12・8 使命 (2008/12/09)  精神的辛いことにも大分耐えれるようになった感じがする。以前は、そういうことがあると一晩眠れないこともざらで、食欲もなくなり簡単に体重がへった。良く言えばナイーブ、繊細、であるが、言い方をかえれば神経質なだけなのである。できるだけ、こんな点は人に見せないようにしているつもりであるが、いつもあっさり見破られてしまうところが情けない。
 それが最近は、少々のことがあっても、全く眠れないということもなくなったし、食べれないということもなくなった。とは言いつつも、やはりそんなときは寝つきは悪いし、朝早く目がさめ、食欲は減りやっぱり痩せてしまうが、前ほどひどくはないような気がする。
 今年1年は、本当によく悩んだから、少しは悩まないコツを学んだのかもしれない。飯田史彦氏の著書を読んで随分と考えさせられることがあり、物事に対する考え方が変わったと思う。この人の著書とは節目節目でいつも出会っているような気がする。最近、友人に借りて読む前にも、7年ほど前にも偶然に知人から、彼の論文のコピーをもらい、このときも少なからずの影響を受けた。
 彼の書いている世界が本当に実在するかどうかは、僕にはわからないが、自分が生きる意味を常に模索している僕にとっては、ひとつの糸口を見つけることができたような気がする。僕の使命は? いつも自問自答しているのだが、なんだかんだ言って、約15年にわたって写真を撮り、雑文を書き続けてきたということは、自分の写真、文章をできるだけ多くの人々に見てもらうことではないか、ということに行き着いた。それは売れる売れないは関係なしにである。

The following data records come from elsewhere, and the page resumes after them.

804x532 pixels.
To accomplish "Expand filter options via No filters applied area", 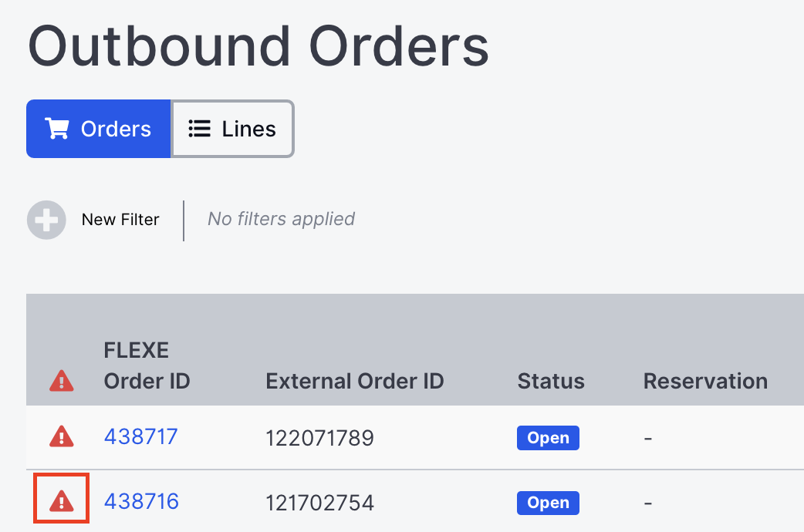I will pos(280,219).
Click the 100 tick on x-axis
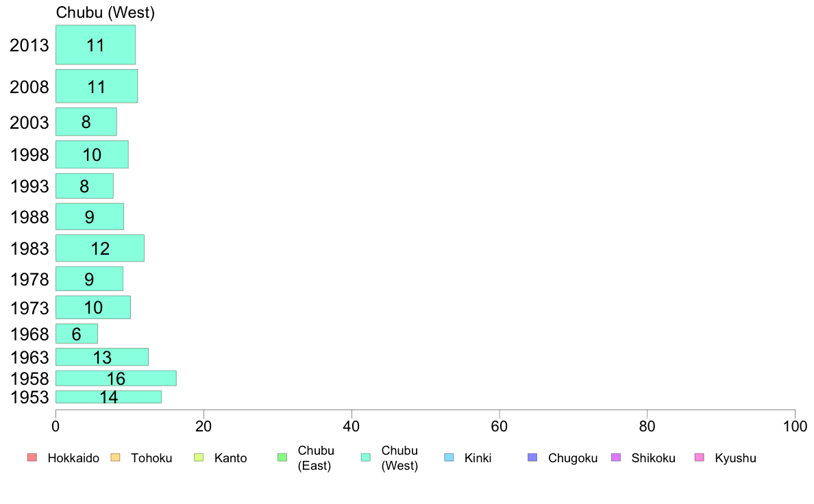This screenshot has width=814, height=504. pyautogui.click(x=795, y=427)
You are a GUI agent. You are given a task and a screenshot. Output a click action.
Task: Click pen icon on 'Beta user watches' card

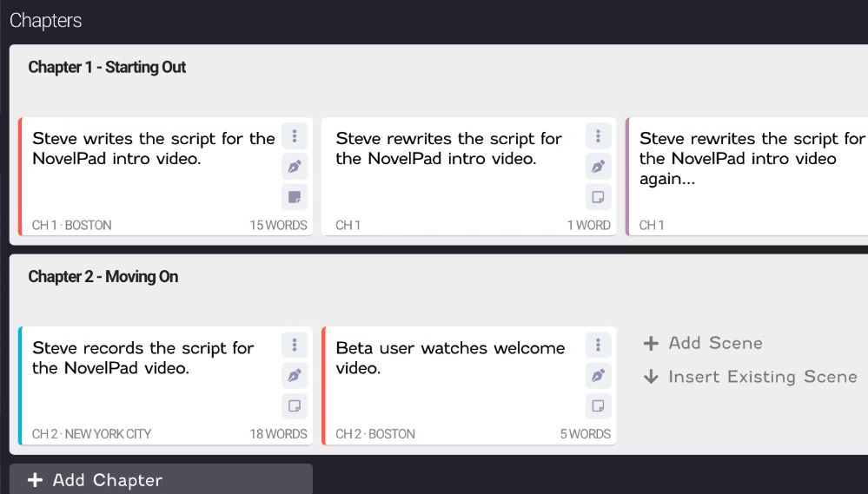click(598, 376)
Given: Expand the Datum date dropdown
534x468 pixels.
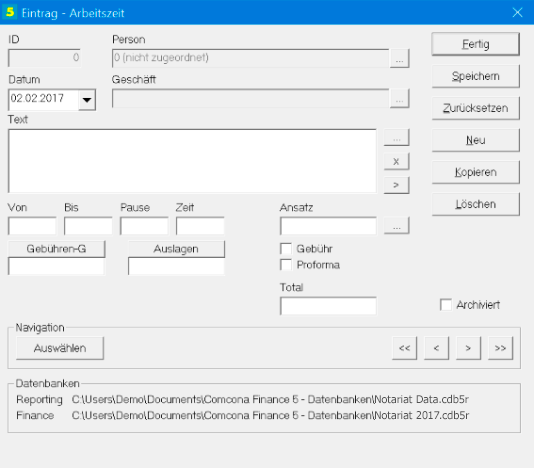Looking at the screenshot, I should [x=87, y=100].
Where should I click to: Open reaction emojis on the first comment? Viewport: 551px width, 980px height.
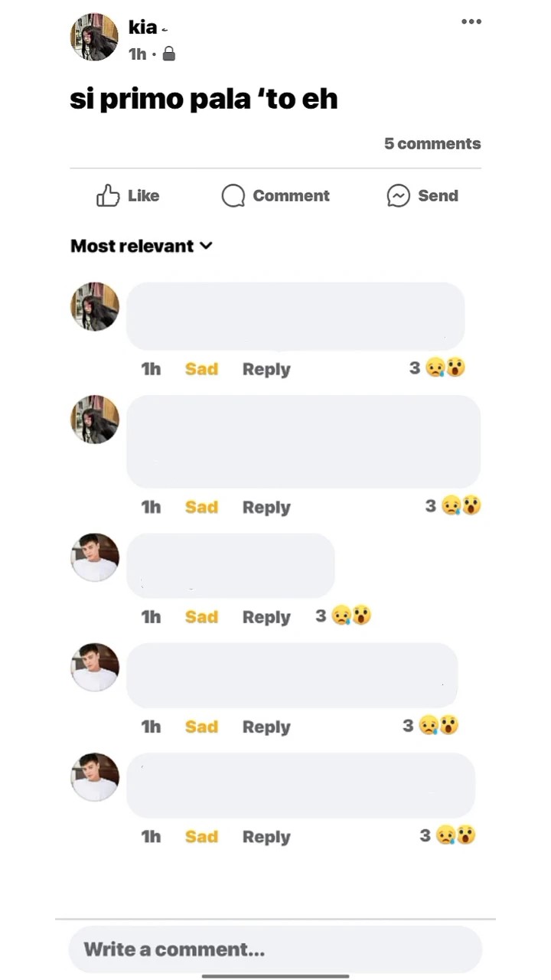[445, 368]
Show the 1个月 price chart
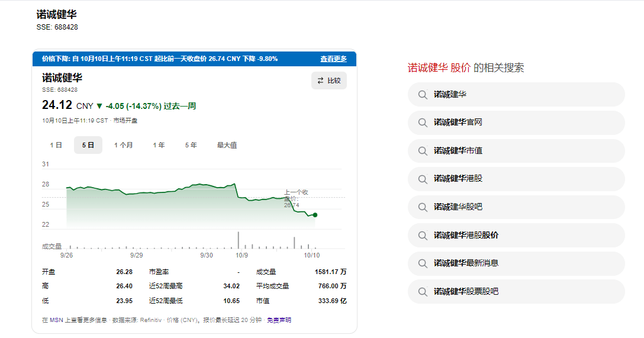Viewport: 644px width, 338px height. 123,145
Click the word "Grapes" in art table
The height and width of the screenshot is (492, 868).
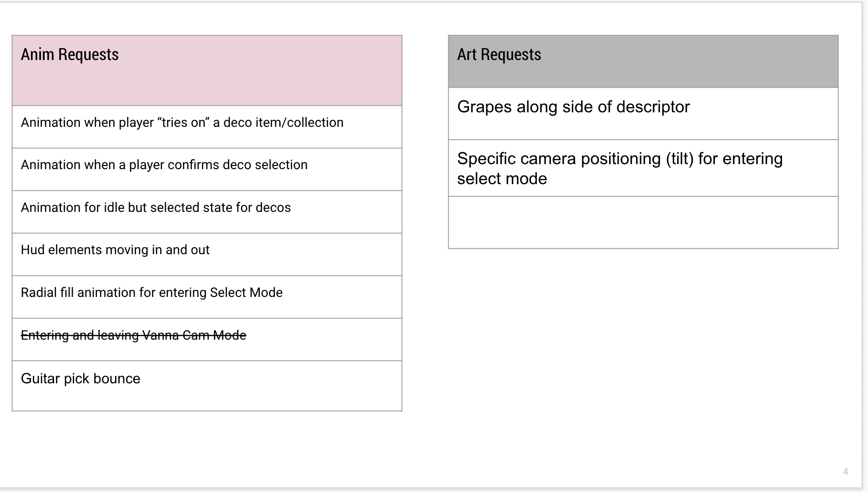click(484, 107)
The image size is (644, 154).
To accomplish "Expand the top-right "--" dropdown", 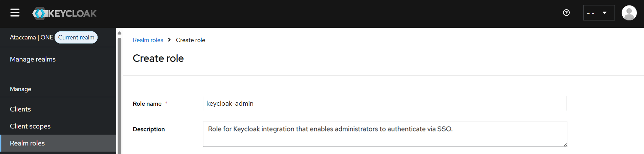I will pos(599,13).
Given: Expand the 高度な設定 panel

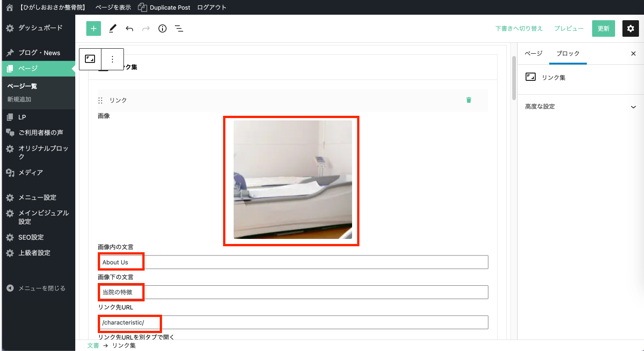Looking at the screenshot, I should pyautogui.click(x=580, y=107).
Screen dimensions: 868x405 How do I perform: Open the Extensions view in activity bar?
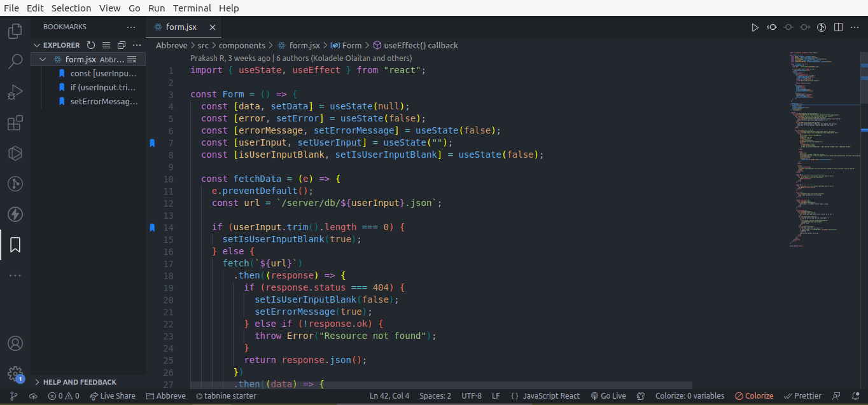pyautogui.click(x=15, y=123)
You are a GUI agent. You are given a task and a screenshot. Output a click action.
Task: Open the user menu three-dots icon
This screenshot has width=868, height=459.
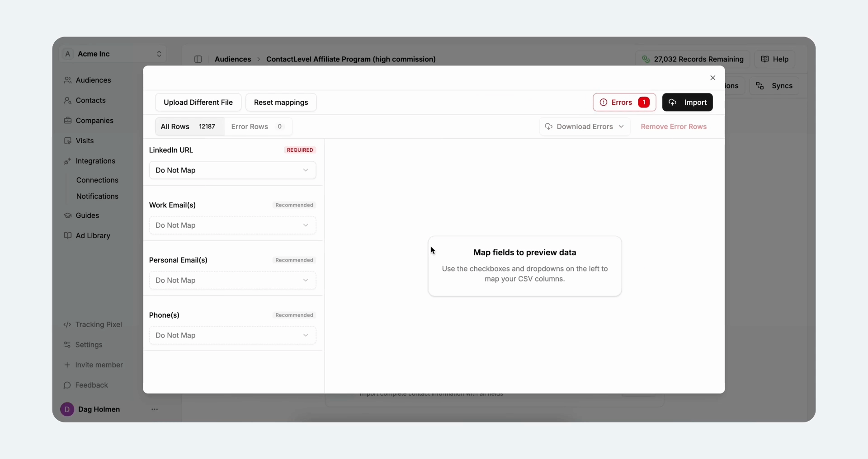point(155,409)
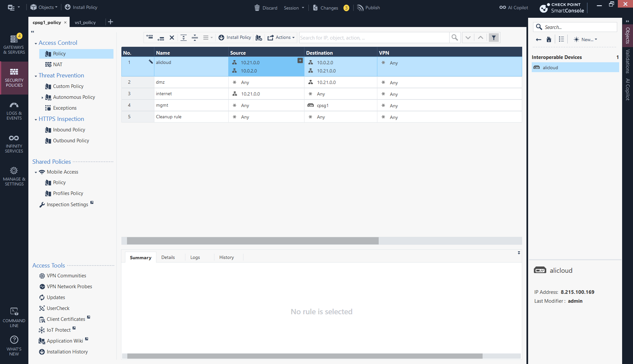
Task: Click the search magnifier in rule search
Action: point(455,38)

 残念なことにもう亡くなってしまったが、宇江木リカルド氏( http://www.100nen.com.br/ja/ueki/ )という小説家がいた。氏の作品は、ほとんど表に出ることがなかったが、氏は死ぬまで小説を書き続け、それを自分で製本し多くの人に渡されていた。僕は一度だけお会いしたことがあり、「1日中書いているのですか! よくそんなに書けますね」とお聞きすると「宇宙から流れてくるように、コンコンと文章が頭の中に湧いてくるのですよ」とおっしゃた。このときは、どうして氏が全エネルギーを投げ打って売れない小説を書き続けるのかよくわからなかった。が、今、やっと解った。小説を書き、たとえ売れなくてもできるだけたくさんの人に見てもらうことが、彼の使命のひとつだったのだ。僕の写真集「MINHA VIDA」を見て、非常に氏は共感してくれた。見たその日はなかなかねつけれなかったとまで言ってくれたことが僕にとって誇りのひとつである。
 もちろん、できれば写真も文章も表に出て有名になって、余裕のある生活を送りたいが、たとえそうならなくても一生この仕事を続け、一人でも多くの人に喜んでもらえればと思っている。なぜなら、それが僕の使命のひとつだから。